> _Task to carry out_
Pick out each line of the data that contains the word "failed", and treat uppercase and lowercase letters as different.

> _Records for the exercise_
┌──

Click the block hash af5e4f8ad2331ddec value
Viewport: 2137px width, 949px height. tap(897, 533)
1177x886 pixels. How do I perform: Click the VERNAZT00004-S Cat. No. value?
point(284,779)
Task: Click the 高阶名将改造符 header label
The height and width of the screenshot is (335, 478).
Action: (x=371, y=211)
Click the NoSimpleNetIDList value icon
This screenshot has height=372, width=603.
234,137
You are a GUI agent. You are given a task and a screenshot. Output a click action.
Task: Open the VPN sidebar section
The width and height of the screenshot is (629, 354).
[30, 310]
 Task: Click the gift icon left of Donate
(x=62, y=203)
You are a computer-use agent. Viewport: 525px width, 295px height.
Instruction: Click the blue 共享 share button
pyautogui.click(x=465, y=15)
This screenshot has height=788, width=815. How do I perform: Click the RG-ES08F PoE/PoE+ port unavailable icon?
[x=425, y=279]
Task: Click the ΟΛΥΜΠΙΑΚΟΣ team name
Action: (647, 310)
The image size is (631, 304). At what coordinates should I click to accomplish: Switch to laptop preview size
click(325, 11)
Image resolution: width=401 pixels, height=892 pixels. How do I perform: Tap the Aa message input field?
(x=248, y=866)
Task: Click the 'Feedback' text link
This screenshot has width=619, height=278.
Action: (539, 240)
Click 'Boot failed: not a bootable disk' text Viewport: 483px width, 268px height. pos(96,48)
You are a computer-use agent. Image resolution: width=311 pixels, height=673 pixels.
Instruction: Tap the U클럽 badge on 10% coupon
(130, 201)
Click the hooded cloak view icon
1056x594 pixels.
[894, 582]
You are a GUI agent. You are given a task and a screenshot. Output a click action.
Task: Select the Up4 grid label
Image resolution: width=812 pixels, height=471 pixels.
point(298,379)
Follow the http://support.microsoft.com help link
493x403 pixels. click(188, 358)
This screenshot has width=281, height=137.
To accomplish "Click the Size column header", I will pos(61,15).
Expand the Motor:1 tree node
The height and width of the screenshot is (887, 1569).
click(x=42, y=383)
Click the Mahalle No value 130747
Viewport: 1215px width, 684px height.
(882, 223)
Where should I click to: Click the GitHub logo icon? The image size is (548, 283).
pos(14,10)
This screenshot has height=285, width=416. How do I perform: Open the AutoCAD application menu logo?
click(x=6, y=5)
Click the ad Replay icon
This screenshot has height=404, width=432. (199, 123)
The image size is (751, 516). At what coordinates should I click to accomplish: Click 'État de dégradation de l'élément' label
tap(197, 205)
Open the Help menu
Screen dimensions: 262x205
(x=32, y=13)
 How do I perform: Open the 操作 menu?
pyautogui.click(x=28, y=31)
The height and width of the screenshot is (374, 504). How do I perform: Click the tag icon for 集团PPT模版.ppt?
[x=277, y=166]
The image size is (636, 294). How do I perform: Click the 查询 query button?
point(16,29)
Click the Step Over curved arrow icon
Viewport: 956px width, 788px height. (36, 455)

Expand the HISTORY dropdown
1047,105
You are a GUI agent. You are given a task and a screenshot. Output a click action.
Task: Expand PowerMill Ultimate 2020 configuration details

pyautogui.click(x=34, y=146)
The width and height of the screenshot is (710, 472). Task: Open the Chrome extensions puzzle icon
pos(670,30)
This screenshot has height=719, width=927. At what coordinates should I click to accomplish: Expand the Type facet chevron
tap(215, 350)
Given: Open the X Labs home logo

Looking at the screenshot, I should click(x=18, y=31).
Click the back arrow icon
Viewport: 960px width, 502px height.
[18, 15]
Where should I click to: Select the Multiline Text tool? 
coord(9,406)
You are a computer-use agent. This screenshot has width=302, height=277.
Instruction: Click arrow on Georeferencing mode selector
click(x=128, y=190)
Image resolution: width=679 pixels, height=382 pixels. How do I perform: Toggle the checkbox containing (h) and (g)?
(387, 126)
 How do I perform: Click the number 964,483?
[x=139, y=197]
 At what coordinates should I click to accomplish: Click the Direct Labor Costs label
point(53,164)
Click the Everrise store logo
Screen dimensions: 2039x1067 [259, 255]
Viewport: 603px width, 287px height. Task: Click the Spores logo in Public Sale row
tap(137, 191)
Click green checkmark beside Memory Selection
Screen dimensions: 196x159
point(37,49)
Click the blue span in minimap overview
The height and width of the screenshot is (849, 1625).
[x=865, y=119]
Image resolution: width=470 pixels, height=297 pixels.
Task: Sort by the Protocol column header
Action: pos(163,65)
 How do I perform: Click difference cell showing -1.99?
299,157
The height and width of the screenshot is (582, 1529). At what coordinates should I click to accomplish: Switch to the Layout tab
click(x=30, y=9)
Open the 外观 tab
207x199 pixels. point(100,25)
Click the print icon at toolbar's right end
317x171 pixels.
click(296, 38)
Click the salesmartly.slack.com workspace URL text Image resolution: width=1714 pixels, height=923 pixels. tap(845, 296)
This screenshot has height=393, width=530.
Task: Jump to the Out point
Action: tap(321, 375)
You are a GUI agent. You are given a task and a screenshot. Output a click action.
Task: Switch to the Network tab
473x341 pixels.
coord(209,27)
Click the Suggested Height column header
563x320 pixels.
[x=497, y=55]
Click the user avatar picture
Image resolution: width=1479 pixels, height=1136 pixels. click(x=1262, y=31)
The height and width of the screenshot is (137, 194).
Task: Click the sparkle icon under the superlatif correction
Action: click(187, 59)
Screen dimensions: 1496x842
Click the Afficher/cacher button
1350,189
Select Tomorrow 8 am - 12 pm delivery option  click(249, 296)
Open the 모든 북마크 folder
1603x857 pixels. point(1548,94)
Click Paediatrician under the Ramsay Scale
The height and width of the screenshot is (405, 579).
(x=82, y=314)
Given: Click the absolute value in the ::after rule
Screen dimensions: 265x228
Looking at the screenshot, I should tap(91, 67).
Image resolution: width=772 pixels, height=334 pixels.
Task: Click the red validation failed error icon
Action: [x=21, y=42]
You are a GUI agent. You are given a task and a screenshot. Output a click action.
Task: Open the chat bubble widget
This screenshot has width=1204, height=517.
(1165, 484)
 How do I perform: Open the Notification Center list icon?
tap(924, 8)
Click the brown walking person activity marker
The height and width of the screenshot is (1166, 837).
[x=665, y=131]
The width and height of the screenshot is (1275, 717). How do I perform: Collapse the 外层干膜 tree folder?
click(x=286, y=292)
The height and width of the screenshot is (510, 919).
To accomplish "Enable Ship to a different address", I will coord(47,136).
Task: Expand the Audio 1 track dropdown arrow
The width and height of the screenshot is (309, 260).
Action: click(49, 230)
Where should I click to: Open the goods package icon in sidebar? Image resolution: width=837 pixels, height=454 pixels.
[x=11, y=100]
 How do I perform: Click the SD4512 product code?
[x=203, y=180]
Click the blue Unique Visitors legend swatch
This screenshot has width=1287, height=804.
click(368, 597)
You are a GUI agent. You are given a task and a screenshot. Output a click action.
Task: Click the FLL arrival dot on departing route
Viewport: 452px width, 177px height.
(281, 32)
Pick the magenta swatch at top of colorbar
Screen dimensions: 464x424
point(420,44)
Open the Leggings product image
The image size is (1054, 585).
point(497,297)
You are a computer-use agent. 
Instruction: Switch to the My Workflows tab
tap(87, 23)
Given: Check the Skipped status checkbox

└──

> _Output below_
Click 'Boot failed: not a bootable disk' text Viewport: 483px width, 268px height. pos(96,48)
Task: Click the red validation failed error icon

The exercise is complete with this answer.